* Your assignment
In your answer, every line of the records should be written out exactly.

Data entries:
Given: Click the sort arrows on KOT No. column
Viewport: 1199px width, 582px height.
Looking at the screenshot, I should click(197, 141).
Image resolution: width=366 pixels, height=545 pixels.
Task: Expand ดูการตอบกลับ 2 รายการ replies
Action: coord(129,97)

* Answer section
Given: Click the sort arrows on KOT No. column
Viewport: 1199px width, 582px height.
Looking at the screenshot, I should click(197, 141).
Image resolution: width=366 pixels, height=545 pixels.
Task: Expand ดูการตอบกลับ 2 รายการ replies
Action: coord(129,97)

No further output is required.